* Material for the task
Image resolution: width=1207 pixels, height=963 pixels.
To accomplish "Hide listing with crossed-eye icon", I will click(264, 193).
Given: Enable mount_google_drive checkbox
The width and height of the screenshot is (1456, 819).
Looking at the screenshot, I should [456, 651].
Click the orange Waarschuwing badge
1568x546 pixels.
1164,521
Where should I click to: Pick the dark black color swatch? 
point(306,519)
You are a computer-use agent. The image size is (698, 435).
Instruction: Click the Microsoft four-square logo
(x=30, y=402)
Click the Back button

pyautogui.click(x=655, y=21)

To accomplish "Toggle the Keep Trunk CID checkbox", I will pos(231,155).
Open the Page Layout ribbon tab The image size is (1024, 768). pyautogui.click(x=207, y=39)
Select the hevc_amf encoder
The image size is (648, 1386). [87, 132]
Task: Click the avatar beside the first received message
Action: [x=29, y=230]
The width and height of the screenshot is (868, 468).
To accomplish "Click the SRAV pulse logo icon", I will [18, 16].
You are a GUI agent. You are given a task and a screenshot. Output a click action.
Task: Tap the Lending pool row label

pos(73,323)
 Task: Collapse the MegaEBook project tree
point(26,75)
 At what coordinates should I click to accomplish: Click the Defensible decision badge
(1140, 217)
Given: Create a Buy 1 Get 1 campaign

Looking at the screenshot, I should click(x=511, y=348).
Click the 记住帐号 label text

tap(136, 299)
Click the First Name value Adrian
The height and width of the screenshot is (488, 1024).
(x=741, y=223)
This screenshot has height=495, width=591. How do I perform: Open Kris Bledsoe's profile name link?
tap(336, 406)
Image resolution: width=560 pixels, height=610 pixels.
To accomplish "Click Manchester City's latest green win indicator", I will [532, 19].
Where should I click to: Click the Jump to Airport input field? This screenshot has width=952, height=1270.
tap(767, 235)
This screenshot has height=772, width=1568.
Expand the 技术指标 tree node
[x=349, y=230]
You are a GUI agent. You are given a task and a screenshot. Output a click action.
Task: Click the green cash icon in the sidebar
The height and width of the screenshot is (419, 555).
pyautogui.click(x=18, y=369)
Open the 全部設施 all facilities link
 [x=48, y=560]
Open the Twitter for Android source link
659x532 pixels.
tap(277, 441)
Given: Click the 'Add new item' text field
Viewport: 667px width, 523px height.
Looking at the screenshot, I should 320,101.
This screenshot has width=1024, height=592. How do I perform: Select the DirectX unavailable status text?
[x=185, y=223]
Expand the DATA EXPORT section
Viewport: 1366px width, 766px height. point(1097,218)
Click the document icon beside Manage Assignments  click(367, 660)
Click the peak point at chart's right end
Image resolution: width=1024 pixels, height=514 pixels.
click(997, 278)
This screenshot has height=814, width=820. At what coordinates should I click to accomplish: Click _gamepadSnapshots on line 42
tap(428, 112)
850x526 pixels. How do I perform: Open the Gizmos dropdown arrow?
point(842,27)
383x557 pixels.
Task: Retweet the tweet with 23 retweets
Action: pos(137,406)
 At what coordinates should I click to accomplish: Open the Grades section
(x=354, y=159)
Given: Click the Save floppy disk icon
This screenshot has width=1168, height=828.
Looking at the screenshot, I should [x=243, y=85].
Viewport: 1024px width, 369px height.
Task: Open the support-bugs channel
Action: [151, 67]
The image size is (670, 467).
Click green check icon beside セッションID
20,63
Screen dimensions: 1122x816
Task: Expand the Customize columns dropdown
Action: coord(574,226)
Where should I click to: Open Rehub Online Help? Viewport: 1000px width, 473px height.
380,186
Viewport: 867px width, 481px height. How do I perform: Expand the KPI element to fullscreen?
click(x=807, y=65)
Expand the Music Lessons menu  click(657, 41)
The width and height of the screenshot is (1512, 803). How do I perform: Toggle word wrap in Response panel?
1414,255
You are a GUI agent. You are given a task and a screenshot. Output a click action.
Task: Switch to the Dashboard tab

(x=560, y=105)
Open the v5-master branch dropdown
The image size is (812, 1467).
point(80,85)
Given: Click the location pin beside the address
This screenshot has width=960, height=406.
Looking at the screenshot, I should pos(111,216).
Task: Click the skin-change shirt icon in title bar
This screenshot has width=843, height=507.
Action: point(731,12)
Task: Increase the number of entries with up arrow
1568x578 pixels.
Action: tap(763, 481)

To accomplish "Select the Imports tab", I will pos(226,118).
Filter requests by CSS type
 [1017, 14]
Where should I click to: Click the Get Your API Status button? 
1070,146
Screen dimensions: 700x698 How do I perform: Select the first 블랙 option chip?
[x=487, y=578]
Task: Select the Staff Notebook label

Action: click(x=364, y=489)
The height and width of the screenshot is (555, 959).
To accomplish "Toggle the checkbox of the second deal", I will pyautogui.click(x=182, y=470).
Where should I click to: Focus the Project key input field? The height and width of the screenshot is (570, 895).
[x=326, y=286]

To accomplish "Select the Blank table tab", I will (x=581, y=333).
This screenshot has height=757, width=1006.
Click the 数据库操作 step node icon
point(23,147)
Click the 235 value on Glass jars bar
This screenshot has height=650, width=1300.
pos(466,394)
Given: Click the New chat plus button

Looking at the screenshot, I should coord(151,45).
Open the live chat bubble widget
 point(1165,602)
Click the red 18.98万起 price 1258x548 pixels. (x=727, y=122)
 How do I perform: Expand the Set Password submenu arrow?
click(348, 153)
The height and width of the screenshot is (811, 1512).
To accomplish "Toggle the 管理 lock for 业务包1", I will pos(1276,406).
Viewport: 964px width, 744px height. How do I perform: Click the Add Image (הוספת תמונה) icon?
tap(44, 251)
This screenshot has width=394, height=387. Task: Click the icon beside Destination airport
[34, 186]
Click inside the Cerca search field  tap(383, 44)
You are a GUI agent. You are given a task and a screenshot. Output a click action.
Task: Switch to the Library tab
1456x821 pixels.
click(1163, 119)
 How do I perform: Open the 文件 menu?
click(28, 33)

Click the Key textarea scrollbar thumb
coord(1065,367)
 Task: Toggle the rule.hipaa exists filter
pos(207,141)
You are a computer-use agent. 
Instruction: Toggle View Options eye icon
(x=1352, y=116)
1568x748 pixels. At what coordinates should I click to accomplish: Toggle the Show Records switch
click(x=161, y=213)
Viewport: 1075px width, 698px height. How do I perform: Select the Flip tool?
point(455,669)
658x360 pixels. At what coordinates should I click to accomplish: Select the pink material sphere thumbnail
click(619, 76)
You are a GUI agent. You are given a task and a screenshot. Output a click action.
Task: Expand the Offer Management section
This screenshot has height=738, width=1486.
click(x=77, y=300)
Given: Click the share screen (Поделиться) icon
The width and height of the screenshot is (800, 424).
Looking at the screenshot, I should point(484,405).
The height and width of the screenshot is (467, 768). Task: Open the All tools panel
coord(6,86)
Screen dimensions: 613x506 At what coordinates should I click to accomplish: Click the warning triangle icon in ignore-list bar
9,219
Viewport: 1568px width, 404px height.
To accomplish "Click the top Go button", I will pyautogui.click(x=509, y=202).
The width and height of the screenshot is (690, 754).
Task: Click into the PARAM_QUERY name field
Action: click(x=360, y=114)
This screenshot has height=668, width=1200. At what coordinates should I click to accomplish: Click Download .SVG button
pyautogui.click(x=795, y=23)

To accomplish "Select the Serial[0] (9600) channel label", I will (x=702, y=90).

* Instructions to follow
Where the line holding "Open the 全部設施 all facilities link" appears in the listing above, start reproducing exactly, and end with the line holding "The image size is (670, 467).".

* Exercise response
Open the 全部設施 all facilities link
 [x=48, y=560]
Open the Twitter for Android source link
659x532 pixels.
tap(277, 441)
Given: Click the 'Add new item' text field
Viewport: 667px width, 523px height.
Looking at the screenshot, I should 320,101.
This screenshot has width=1024, height=592. How do I perform: Select the DirectX unavailable status text?
[x=185, y=223]
Expand the DATA EXPORT section
Viewport: 1366px width, 766px height. point(1097,218)
Click the document icon beside Manage Assignments  click(367, 660)
Click the peak point at chart's right end
Image resolution: width=1024 pixels, height=514 pixels.
click(997, 278)
This screenshot has height=814, width=820. At what coordinates should I click to accomplish: Click _gamepadSnapshots on line 42
tap(428, 112)
850x526 pixels. How do I perform: Open the Gizmos dropdown arrow?
point(842,27)
383x557 pixels.
Task: Retweet the tweet with 23 retweets
Action: pos(137,406)
 At what coordinates should I click to accomplish: Open the Grades section
(x=354, y=159)
Given: Click the Save floppy disk icon
This screenshot has width=1168, height=828.
Looking at the screenshot, I should [x=243, y=85].
Viewport: 1024px width, 369px height.
Task: Open the support-bugs channel
Action: [151, 67]
The image size is (670, 467).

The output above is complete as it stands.